In contrast, after integrating the Kelly criterion bet sizing logic, the strategy produced the following metrics:

  • Return: 109%
  • Drawdown: 24%
  • Sharpe ratio: 0.262
  • Average daily IBM weight: 51.8%

Therefore, by integrating the Kelly criterion bet sizing, the strategy outperforms the benchmark in terms of return, which is the goal of the Kelly criterion. Another goal of the Kelly criterion is to reduce drawdowns when the strategy signal leads to losses. In this case, the benchmark algorithm demonstrates the strategy is profitable, so the Kelly criterion increases the return while maintaining the drawdown, ultimately leading to an increase in the Sharpe ratio. 

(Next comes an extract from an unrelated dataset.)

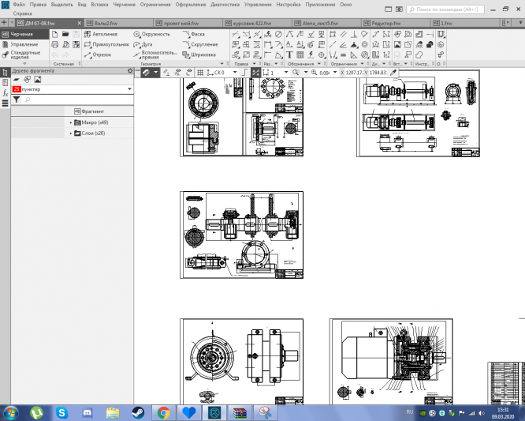This screenshot has width=525, height=421.
Task: Open the пунктир layer dropdown
Action: click(x=128, y=90)
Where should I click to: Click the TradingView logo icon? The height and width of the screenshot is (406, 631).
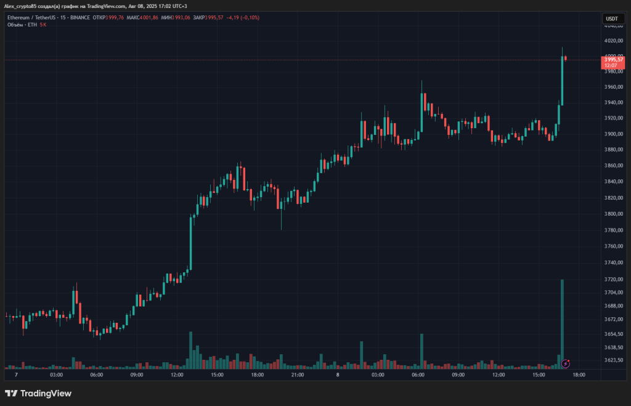point(11,393)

To test the sensitivity of the parameters chosen, we ran an parameter optimization job. We tested lookback periods of 2 trades to 50 trades in steps of 2 trades and we tested a scaling factor of ¼ (quarter Kelly) to 2 (double Kelly) in steps of ¼. Of the 200 parameter combinations, 77 (38.5%) had a greater return than the benchmark. The following images show the results of the parameter optimization:

The red circle in the image above represents the parameter combination selected for the backtest in this post (40, 1.5). We chose these values because it's in an area on the x-axis where the performance is relatively stable and it's high enough on the y-axis to cause the portfolio to take on some leverage.